The researcher reported that the discovery came after the firm’s researchers stumbled upon a hacker boasting in a Russian underground online forum that he had amassed stolen user credentials that totaled 1.17 billion records. After further analysis and eliminating duplicates, the firm identified 272.3 million unique credentials, 15% of which have never been leaked before. Holden noted that 57 million of those credentials were from Mail.ru accounts, a significant amount compared to the 64 million monthly active users Mail.ru said it had at the end of 2015. The rest of the stolen accounts included 40 million Yahoo! accounts, 33 million Hotmail accounts, and 24 million Gmail accounts.
Interestingly, the hacker originally asked for 50 roubles (less than $1) for the entire trove of data, but Hold Security was able to obtain the data for free by agreeing to post positive comments about the him in hacker forums.
This incident is yet another in a string of data breaches that has transpired over the past weeks, including notable incidents involving Verizon Enterprise, The Catholic Archdiocese of Denver, Stanford University, and supermarket chain Sprouts Farmers Market.
Data breach incidents such as this pose a considerable risk in that stolen email credentials can be used as a platform for launching spam and phishing attacks on contacts tied to the compromised account. They can also be used to commit identity theft and espionage as well as steal intellectual property and financial information.
After being notified of the breach, Mail.ru told Reuters in a statement, “We are now checking whether any combinations of username/password match [active accounts] - and as soon as we have enough information we will warn the users who might have been affected. The first check of a sample of data showed that it does not consist of any real live combinations of usernames and passwords.”

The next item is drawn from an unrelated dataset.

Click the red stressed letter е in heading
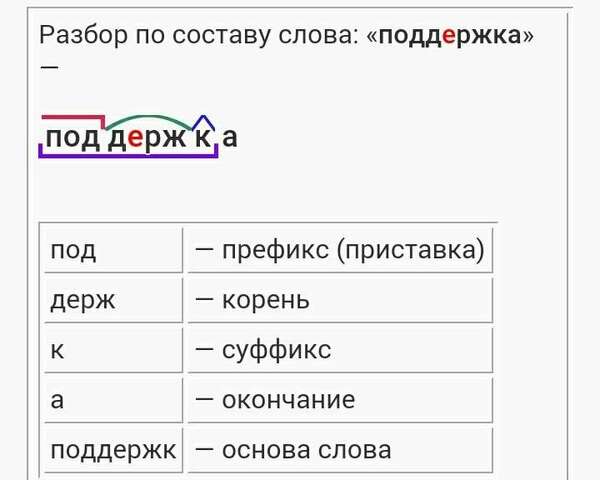The height and width of the screenshot is (480, 600). [449, 36]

Microsoft added that it has placed security measures that required additional information that can verify account ownership and help users regain access to their accounts. Users can also get an extra layer of security for online accounts by enabling two-factor authentication on services that support it.
The data was not collected from a breach—or at least not a recent one—and may have been collected from a number of old data dumps.
After analyzing 57 million Mail.ru credentials included in a sample of the data Holden procured, the Russian email service found that 99.9% of the accounts were invalid. According to a press release from Mail.ru, 22.56% of the database entries did not exist, 64.27% had wrong passwords, and some of the entries didn't have any passwords. Only 0.018% of the username/password combinations in the sample could have worked, and the affected users have already been notified.
Google also analyzed a batch of credentials and found that more than 98% of the Google account credentials included in the research "turned out to be bogus."